An der Vorgebirgsstraße errichtet die Feuerwehr seit Mittwoch ein zweites Verteilungszentrum. Dabei handele es sich um Leichtbauhalle mit 800 Plätzen, die freilich wie Zelte anmuten. Wie in der Messe soll es für Familien abtrennbare Bereiche geben. „Wir wollen nicht schon wieder Turnhallen belegen und damit Schulen und Kinder zu Leidtragenden machen“, sagte Rau. Die Stadt sei dabei, auch weitere Container mit besserer Qualität zu bestellen. Allerdings betrage die Lieferzeit mehrere Monate.
Insgesamt stellte Rau der Stadt ein gutes Zeugnis aus. „Wir waren anfangs überfordert, aber kein Mensch musste auf der Straße bleiben.“ Die Reserve von 1500 Plätzen, die nach dem Anstieg der Flüchtlingszahlen 2015 aufgebaut worden war, habe der Stadt einige Tage lang Luft verschafft, um andere Kapazitäten aufzubauen. „Es war ruckelig, aber das Konzept ist aufgegangen. Im Vergleich zu anderen Kommunen waren wir nicht schlecht aufgestellt.“ Mehrere Ausschussmitglieder dankten Stadt, Hilfsorganisationen und freiwilligen Helfern für ihre Arbeit.

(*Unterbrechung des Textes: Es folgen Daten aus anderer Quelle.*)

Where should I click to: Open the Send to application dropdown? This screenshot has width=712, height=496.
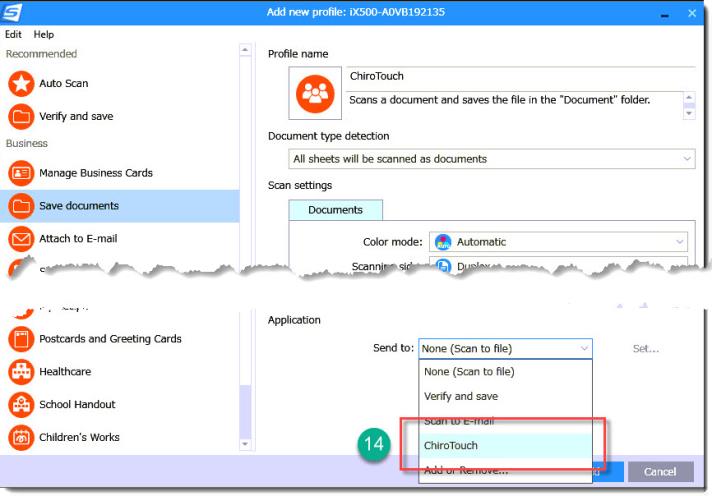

Nach wie vor will die Stadt keine Wohnungsbörse betreiben, in der private Vermieter und Flüchtlinge zusammengebracht werden. Die Stadt könne nicht garantieren, dass alle Angebote seriös seien. „Es sind auch schwierige Angebote auf dem Markt“, so Rau.
Gespräche mit der Diakonie
Der Leiter des Wohnungsamts, Josef Ludwig, kündigte an, dass möglichst schnell weitere Plätze für die Geflüchteten geschaffen werden sollen. „Wir sind in der Akquise von Objekten und Flächen stark unterwegs.“ Im Fokus seien etwa drei Häuser der Diakonie Michaelshoven, die eigentlich zum Abriss vorgesehen waren. „Wir haben die Häuser begutachtet. Sie sind wegen einer Schimmelproblematik nicht zum schnellen Bezug geeignet.“
Mittelfristig will die Stadt aber mit der Diakonie zusammenarbeiten. Auch in den Sozialhäusern in der Geisbergstraße (Sülz), in Systembauten am Weißdornweg in Rondorf, an der Ringstraße in Rodenkirchen und der Kronstädter Straße in Weiden könnte weitere Unterkünfte für Flüchtlinge entstehen.